Top of EXERCISE DATA

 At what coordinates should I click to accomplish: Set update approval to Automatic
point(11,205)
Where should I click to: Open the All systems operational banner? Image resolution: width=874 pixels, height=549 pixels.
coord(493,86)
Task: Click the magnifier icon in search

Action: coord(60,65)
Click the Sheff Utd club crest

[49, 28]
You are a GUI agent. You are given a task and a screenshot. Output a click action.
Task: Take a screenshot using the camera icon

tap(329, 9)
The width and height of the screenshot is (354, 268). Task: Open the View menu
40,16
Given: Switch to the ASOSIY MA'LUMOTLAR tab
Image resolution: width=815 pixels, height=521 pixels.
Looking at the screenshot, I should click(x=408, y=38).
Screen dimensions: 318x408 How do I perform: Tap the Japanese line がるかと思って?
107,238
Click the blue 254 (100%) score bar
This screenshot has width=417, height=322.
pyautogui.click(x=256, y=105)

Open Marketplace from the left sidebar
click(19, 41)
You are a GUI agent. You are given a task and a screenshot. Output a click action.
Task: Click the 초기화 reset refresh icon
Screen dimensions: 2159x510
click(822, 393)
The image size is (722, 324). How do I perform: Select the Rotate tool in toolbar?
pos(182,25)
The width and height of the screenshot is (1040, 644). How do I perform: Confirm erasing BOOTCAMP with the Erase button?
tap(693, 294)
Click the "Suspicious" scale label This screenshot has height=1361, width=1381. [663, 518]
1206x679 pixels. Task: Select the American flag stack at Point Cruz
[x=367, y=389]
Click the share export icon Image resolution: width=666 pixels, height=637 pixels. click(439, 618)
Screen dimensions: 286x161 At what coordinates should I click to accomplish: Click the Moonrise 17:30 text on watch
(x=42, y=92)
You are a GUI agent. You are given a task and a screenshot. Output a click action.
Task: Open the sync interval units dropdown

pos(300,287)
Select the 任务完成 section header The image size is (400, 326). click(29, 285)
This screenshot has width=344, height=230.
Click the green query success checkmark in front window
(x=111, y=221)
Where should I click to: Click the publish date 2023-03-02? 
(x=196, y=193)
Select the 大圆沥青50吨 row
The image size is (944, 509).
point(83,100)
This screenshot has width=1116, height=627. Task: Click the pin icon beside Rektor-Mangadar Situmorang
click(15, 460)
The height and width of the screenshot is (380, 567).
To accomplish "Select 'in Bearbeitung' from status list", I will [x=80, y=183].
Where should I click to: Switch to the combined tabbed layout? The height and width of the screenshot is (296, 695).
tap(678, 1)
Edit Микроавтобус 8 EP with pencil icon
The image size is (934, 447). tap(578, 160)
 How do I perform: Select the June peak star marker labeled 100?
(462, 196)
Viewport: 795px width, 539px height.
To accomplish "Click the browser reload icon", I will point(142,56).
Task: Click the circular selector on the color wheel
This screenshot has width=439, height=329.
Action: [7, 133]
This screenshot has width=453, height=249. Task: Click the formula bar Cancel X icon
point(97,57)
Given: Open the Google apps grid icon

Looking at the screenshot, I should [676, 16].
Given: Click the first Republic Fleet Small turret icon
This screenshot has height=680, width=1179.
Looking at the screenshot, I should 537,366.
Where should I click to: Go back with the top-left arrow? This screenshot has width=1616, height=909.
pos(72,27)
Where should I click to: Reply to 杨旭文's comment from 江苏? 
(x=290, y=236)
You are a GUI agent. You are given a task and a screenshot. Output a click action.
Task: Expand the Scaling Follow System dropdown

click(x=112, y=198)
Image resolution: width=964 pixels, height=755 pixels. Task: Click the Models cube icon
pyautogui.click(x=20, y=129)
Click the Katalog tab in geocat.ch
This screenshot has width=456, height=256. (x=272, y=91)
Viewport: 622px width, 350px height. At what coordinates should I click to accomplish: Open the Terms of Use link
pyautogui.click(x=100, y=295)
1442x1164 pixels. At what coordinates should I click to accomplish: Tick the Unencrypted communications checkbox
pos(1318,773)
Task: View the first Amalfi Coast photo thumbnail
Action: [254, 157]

Bottom of EXERCISE DATA

- EXERCISE DETAILS -
Report each line above that includes the string "will".

- RESULT -
To accomplish "Select 'in Bearbeitung' from status list", I will [x=80, y=183].
To accomplish "Click the browser reload icon", I will point(142,56).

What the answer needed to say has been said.